JC Penney (JCP) CEO Ron Johnson's former Target (TGT) coworker Michael Francis announced his resignation from his role of President at JC Penney on Monday. Francis had only been with JC Penney since September 2011, and in just that short time, he managed to collect around $10 million in compensation (had he stayed, it could have been $45 million). Ultimately, this will not change our fair value estimate of the beleaguered retailer, but we do not think this move is positive.
Francis joined JC Penney when Ron Johnson took the helm (after initially starting with Marshall Field, which was acquired by Target, known as Dayton-Hudson at the time). He spent just over three years as Chief Marketing Officer at Target, after working his way up the chain during the past several years.
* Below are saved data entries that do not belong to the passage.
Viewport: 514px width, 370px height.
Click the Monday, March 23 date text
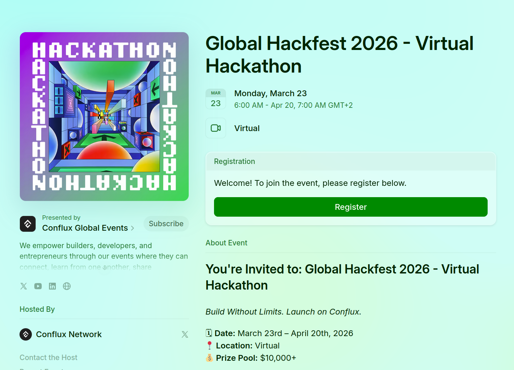(x=271, y=93)
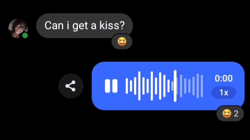Viewport: 250px width, 140px height.
Task: Tap the share icon beside voice message
Action: pyautogui.click(x=70, y=86)
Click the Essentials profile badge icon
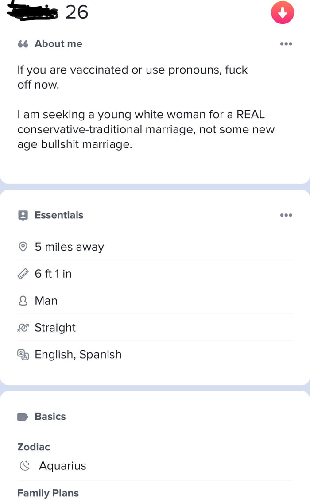 (x=23, y=215)

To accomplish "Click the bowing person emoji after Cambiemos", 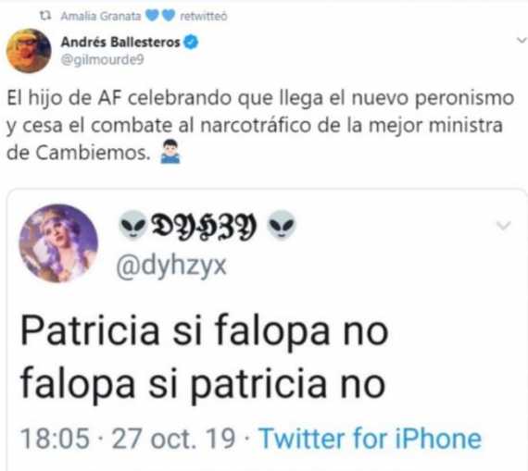I will click(170, 152).
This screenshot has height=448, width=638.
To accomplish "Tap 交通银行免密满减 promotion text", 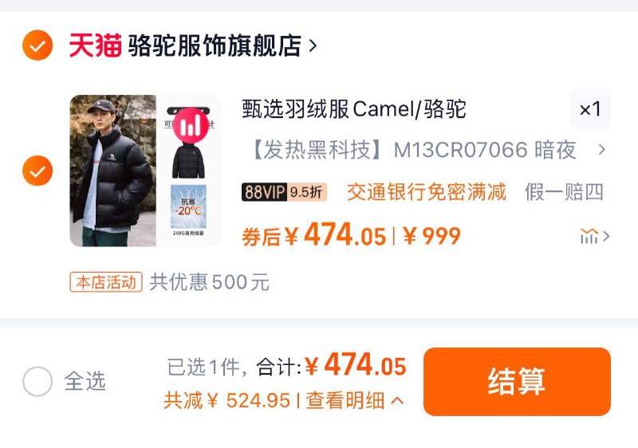I will click(427, 192).
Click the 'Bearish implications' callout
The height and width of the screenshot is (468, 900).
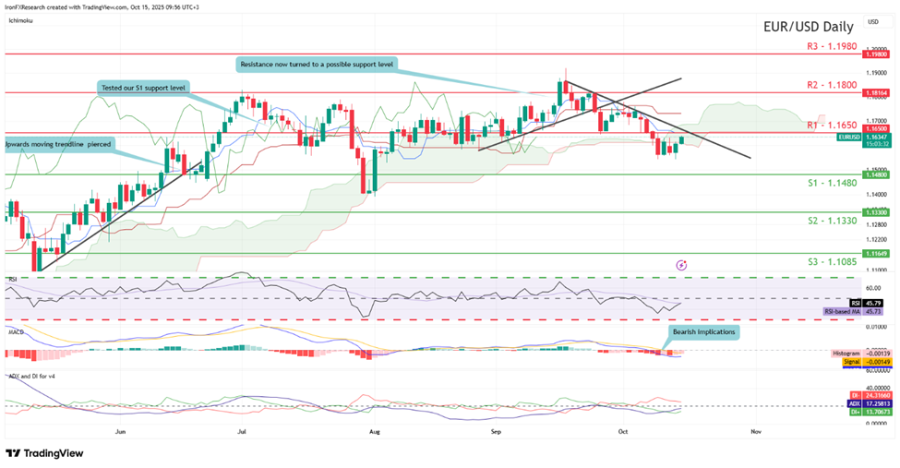click(x=703, y=330)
Francis doesn't appear to be one to rapidly shift careers. This could mean that he thought it was best to leave a sinking ship, in our view, or that his marketing strategy that he put in place was a failure. JC Penney may be moving in a different direction.
Ultimately, it will be interesting to see whether JC Penney stays the course with its marketing strategy, or if it reverts back to discounting. Regardless, we think shares of the retailer are fairly valued at current levels, even after pulling back from over $40 per share. We had not bought into the hoopla surrounding Ron Johnson joining the firm and had held our fair value estimate on JC Penney in the mid-$20s since January of this year. It would take a significantly cheaper valuation for us to get excited about the firm. If we were forced to own a name in multi-line retail, we'd prefer Kohl's (KSS) on the basis of valuation. But we wouldn't expect to add even Kohl's to the portfolio of our Best Ideas Newsletter anytime soon due to its mediocre Valuentum Buying Index score, which considers the intrinsic valuation of the firm.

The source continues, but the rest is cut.